──────── RECORDS FOR THIS TASK
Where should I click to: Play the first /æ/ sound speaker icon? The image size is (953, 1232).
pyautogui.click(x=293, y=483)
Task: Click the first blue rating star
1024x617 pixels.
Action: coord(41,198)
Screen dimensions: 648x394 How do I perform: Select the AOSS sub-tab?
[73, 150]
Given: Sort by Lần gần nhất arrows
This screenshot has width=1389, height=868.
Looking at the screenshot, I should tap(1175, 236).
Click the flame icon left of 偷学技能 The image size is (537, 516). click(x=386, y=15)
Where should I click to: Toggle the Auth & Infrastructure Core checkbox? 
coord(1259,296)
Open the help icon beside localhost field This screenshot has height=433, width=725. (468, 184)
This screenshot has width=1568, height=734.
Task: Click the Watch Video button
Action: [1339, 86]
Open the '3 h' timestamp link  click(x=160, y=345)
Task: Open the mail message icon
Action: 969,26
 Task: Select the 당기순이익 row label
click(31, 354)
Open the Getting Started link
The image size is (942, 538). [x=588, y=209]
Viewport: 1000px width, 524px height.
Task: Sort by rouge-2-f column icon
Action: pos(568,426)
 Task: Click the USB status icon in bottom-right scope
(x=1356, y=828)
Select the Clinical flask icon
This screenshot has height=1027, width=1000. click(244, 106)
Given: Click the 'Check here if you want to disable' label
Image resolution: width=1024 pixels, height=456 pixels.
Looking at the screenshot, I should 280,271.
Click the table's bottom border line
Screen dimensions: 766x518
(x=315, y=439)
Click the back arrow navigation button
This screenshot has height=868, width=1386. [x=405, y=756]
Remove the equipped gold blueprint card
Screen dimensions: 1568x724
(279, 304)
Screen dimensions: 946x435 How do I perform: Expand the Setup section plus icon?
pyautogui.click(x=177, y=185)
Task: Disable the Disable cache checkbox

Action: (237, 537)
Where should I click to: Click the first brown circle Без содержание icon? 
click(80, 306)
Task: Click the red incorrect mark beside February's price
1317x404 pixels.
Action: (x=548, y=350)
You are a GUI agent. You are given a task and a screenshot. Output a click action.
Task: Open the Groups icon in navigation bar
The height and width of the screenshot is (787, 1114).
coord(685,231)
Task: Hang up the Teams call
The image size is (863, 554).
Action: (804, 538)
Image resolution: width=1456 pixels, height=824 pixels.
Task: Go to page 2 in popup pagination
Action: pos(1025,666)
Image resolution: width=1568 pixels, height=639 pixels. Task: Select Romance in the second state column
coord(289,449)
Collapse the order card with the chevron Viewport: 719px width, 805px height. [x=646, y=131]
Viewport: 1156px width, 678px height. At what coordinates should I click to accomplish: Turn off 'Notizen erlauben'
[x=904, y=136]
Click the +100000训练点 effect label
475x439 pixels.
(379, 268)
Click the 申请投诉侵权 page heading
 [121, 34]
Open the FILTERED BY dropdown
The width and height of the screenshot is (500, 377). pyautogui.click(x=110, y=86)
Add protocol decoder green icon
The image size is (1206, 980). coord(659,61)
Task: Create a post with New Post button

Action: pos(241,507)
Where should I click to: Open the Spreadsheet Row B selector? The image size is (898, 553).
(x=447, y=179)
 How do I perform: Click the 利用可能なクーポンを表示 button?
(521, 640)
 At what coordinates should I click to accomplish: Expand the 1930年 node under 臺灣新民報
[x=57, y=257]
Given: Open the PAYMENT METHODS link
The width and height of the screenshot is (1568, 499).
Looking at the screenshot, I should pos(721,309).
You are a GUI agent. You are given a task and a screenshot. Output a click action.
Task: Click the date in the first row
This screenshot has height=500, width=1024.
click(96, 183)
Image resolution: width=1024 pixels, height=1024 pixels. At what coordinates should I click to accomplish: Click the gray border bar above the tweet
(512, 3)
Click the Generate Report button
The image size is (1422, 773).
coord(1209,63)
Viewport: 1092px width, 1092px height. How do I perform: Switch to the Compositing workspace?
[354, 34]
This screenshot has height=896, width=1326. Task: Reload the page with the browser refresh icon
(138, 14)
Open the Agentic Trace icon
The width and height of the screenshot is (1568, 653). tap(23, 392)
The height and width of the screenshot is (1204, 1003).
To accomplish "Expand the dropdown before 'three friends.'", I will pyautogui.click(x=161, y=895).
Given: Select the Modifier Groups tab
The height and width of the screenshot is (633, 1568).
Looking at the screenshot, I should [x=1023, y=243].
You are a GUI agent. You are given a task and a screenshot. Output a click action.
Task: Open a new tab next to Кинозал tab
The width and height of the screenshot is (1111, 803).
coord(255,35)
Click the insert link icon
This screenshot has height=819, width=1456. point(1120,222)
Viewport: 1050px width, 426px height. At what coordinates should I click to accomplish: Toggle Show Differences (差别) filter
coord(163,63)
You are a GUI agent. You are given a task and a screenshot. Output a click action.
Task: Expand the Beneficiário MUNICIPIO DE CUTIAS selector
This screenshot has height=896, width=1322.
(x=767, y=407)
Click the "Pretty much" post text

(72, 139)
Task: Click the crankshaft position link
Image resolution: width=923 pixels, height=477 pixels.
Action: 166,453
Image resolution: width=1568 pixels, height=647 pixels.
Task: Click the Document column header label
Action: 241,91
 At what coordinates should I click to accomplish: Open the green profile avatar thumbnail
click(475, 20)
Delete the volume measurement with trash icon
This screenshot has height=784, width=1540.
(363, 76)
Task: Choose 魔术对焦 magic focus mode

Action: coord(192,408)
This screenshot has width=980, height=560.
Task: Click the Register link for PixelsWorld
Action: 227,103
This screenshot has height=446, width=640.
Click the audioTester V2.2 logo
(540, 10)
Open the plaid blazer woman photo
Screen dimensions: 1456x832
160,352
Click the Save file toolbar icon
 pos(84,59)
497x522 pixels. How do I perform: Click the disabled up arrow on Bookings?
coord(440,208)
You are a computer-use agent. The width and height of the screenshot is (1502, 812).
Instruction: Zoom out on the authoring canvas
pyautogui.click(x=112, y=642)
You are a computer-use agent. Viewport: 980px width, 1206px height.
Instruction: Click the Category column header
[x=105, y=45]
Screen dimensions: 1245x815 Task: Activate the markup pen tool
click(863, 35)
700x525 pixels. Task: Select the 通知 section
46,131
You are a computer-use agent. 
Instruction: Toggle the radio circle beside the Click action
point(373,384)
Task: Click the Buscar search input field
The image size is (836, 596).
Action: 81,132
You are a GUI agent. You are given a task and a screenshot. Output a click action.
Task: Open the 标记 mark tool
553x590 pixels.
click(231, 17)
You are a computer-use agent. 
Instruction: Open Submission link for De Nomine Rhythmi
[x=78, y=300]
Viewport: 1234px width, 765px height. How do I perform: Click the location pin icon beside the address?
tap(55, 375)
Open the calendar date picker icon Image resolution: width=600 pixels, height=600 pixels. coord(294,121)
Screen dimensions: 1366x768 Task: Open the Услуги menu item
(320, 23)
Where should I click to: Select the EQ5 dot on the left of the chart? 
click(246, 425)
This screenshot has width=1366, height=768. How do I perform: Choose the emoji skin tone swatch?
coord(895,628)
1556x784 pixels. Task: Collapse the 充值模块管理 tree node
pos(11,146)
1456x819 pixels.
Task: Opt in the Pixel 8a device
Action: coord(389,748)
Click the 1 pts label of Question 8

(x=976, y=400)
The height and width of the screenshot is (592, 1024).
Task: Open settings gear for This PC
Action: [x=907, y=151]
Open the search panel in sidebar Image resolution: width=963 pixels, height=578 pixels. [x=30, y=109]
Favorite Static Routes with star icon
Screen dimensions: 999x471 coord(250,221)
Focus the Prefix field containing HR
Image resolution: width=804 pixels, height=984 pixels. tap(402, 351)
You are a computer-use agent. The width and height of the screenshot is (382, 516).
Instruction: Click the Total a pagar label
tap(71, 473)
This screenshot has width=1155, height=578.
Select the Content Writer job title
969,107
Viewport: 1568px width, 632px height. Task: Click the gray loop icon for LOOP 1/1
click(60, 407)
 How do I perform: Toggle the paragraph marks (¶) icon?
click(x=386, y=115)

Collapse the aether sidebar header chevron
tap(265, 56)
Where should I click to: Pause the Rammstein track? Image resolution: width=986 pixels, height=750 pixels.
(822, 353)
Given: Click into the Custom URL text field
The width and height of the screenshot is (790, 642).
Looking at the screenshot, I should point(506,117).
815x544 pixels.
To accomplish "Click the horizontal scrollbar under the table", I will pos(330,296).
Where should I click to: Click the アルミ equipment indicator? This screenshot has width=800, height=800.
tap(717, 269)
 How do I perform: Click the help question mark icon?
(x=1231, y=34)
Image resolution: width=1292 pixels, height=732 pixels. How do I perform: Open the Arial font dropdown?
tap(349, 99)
────────────────
PROBLEM =
Which lines above run from the one containing "The height and width of the screenshot is (1204, 1003)." to the one containing "This screenshot has height=446, width=640."? Give them again exactly, both ends included.

ANSWER =
The height and width of the screenshot is (1204, 1003).
To accomplish "Expand the dropdown before 'three friends.'", I will pyautogui.click(x=161, y=895).
Given: Select the Modifier Groups tab
The height and width of the screenshot is (633, 1568).
Looking at the screenshot, I should [x=1023, y=243].
You are a GUI agent. You are given a task and a screenshot. Output a click action.
Task: Open a new tab next to Кинозал tab
The width and height of the screenshot is (1111, 803).
coord(255,35)
Click the insert link icon
This screenshot has height=819, width=1456. point(1120,222)
Viewport: 1050px width, 426px height. At what coordinates should I click to accomplish: Toggle Show Differences (差别) filter
coord(163,63)
You are a GUI agent. You are given a task and a screenshot. Output a click action.
Task: Expand the Beneficiário MUNICIPIO DE CUTIAS selector
This screenshot has height=896, width=1322.
(x=767, y=407)
Click the "Pretty much" post text

(72, 139)
Task: Click the crankshaft position link
Image resolution: width=923 pixels, height=477 pixels.
Action: 166,453
Image resolution: width=1568 pixels, height=647 pixels.
Task: Click the Document column header label
Action: 241,91
 At what coordinates should I click to accomplish: Open the green profile avatar thumbnail
click(475, 20)
Delete the volume measurement with trash icon
This screenshot has height=784, width=1540.
(363, 76)
Task: Choose 魔术对焦 magic focus mode

Action: coord(192,408)
This screenshot has width=980, height=560.
Task: Click the Register link for PixelsWorld
Action: 227,103
This screenshot has height=446, width=640.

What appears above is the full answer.